### Exercise goal
With no images included, output each entry below exactly as it appears.

### Source information
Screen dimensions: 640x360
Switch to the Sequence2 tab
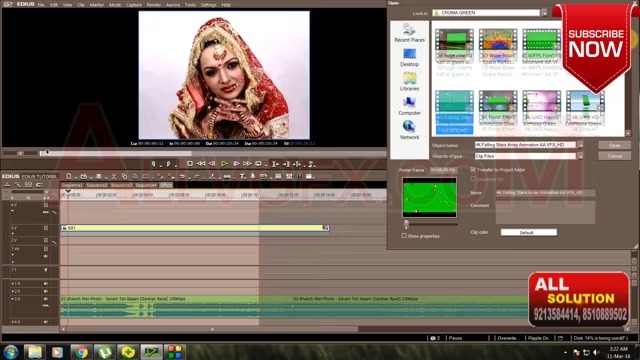[x=97, y=185]
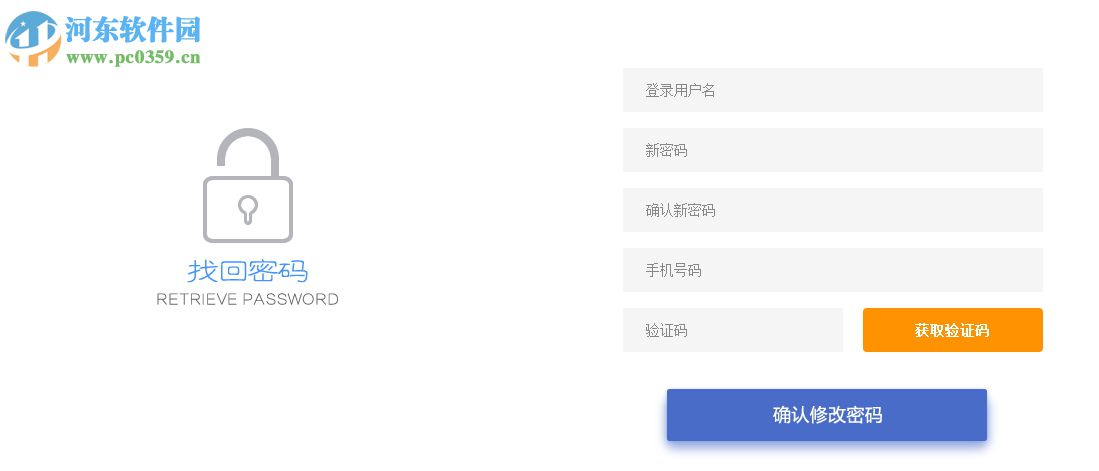Click the 找回 characters in the blue heading
The height and width of the screenshot is (471, 1099).
pyautogui.click(x=217, y=271)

### Output of the task
Screen dimensions: 640x360
Switch to the Sequence2 tab
[x=97, y=185]
Click the 找回 characters in the blue heading
The height and width of the screenshot is (471, 1099).
pyautogui.click(x=217, y=271)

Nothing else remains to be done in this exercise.